1.2. Adding a Network

To add a network, create an XML configuration file and define it:

virsh net-define XMLFILE

Example: Create a second bridge on the second interface.

First, create the bridge on the host system.

Ubuntu Bridge Configuration

Edit Netplan configuration:

sudo nano /etc/netplan/01-netcfg.yaml

Replace content with (adjust interface names and IPs):

network:
  ethernets:
    enp3s0f0:
      dhcp4: false
      dhcp6: false
    enx00e04c534458:
      dhcp4: false
      dhcp6: false
  bridges:
    br0:
      interfaces: [ enp3s0f0 ]
      addresses: [192.168.1.121/24]
      routes:
      - to: default
        via: 192.168.1.1
      mtu: 1500
      nameservers:
        addresses:
        - 8.8.8.8
        - 8.8.4.4
      parameters:
        stp: true
        forward-delay: 4
      dhcp4: false
      dhcp6: false
    br1:
      interfaces: [ enx00e04c534458 ]
      addresses: [10.1.1.1/24]
      routes:
      - to: 10.1.1.0/24
        via: 10.1.1.1
      mtu: 1500
      nameservers:
        addresses: [8.8.8.8,8.8.4.4]
      dhcp4: false
      dhcp6: false
  version: 2

Apply configuration:

sudo netplan apply

Debian Bridge Configuration

Edit network interfaces file:

sudo nano /etc/network/interfaces

Replace content with (adjust interface names and IPs):

# This file describes the network interfaces available on your system
# and how to activate them. For more information, see interfaces(5).

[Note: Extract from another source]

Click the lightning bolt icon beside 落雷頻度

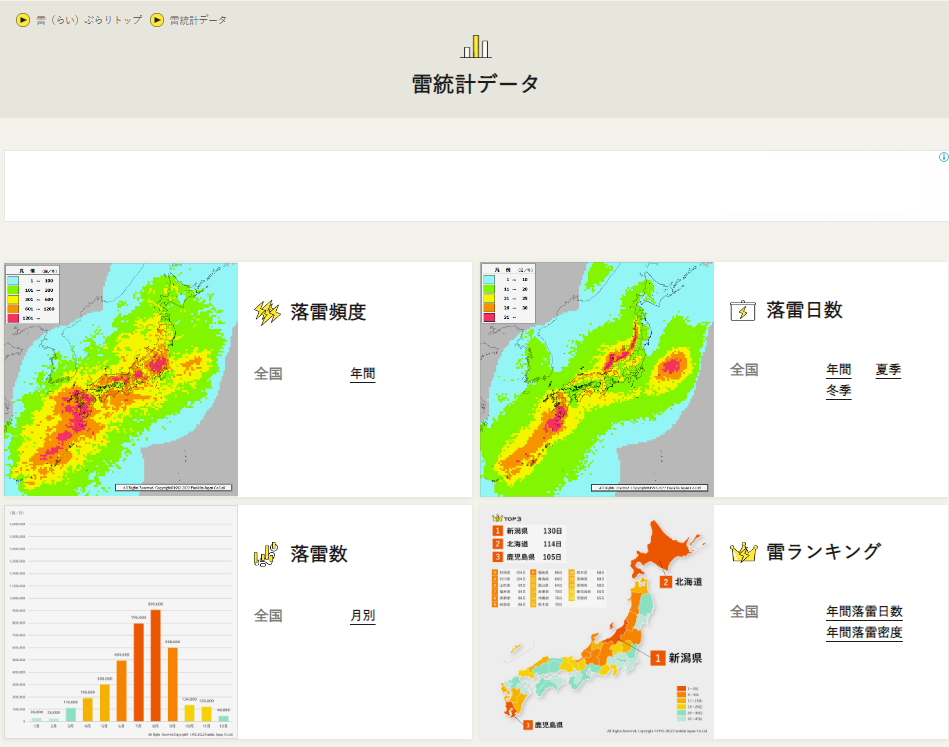pos(267,313)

source /etc/network/interfaces.d/*
auto lo
iface lo inet loopback
# The primary network interface
auto enp3s0f0
#make sure we don't get addresses on our raw device
iface enp3s0f0 inet manual
#set up bridge and give it a static ip
auto br0
iface br0 inet static
        address 192.168.1.121
        netmask 255.255.255.0
        network 192.168.1.0
        broadcast 192.168.1.255
        gateway 192.168.1.1
        bridge_ports enp3s0f0
        bridge_stp off
        bridge_fd 0
        bridge_maxwait 0
        dns-nameservers 8.8.8.8
auto br1
iface br1 inet static
        address 10.1.1.1
        netmask 255.255.255.0
        network 10.1.1.0
        broadcast 10.1.1.255
        bridge_ports enx00e04c534458
        bridge_stp off
        bridge_fd 0
        bridge_maxwait 0

Apply configuration (SSH may disconnect):

sudo systemctl restart networking.service

Add Bridge to KVM

Create XML configuration for the second bridge:

sudo nano host-bridge2.xml

Fill as below:

<network>
  <name>host-bridge2</name>
  <uuid>c723a80b-d496-460e-9235-9eced7b218cf</uuid>
  <forward mode='bridge'/>
  <bridge name='br1'/>
</network>

Note: Generate a unique UUID with uuidgen if needed.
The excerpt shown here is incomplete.